VEJA — Um dos argumentos para aprender uma segunda língua bem cedo é que a pessoa poderá conversar sem sotaque...
PAES — Tenho um amigo italiano que tem um sotaque fortíssimo e se explica assim: "Por que vou falar tão bem uma língua estrangeira? Eu não quero ser espião". Ele diz mais: que falar língua sem sotaque é falta de caráter. Eu concordo. O sotaque é uma coisa adorável, pois guarda o passado de uma pessoa, sua história. E também pode ter seu charme. Quem, entre os homens de minha idade, não se encantava com a atriz de televisão que tinha sotaque francês arrastado e delicioso? O cidadão que enche a boca para falar de Primeiro Mundo é o mais Terceiro Mundo que existe. Não existe esse negócio de Primeiro Mundo. A imbecilidade também está no chamado Primeiro Mundo, a grosseria também está lá.
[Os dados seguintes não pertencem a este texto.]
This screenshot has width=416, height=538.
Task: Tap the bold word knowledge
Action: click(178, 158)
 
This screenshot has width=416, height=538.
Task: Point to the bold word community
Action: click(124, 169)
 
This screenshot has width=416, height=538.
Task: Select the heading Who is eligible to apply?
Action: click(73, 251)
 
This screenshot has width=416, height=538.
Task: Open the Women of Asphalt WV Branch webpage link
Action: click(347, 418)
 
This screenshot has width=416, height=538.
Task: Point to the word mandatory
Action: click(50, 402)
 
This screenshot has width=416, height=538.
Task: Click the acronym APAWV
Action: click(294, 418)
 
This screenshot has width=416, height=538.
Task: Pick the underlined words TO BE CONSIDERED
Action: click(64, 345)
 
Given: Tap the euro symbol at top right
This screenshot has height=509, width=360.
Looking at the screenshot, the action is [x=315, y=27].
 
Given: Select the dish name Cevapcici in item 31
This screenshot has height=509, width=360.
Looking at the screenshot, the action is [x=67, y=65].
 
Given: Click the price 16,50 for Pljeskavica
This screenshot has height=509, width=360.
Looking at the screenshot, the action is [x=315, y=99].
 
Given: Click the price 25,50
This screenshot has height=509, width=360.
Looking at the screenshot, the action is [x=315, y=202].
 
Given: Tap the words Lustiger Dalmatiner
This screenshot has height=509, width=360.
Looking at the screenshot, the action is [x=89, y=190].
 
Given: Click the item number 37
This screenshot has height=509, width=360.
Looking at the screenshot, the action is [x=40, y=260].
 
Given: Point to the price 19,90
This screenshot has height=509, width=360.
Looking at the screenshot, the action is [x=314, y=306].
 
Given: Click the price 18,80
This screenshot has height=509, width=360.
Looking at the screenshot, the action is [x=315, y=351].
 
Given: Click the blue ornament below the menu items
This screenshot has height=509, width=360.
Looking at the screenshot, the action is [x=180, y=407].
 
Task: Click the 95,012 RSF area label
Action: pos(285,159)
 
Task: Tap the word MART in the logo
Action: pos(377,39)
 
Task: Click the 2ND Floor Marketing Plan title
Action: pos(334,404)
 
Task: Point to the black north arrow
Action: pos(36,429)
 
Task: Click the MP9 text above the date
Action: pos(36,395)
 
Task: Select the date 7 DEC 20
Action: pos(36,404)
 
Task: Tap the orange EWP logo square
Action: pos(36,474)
Se isto for verdade, talvez aí esteja a explicação para a minha falta de caráter. Apesar de ter aprendido sem sotaque depois dos 20. Minha história, meu passado, todos bem guardados em algum depósito portenho. Mas há outra não identificação. Fiz uma troca de terceiro mundo para terceiro mundo. Será que isso me absolve um pouco de minha canalhice?
I.R.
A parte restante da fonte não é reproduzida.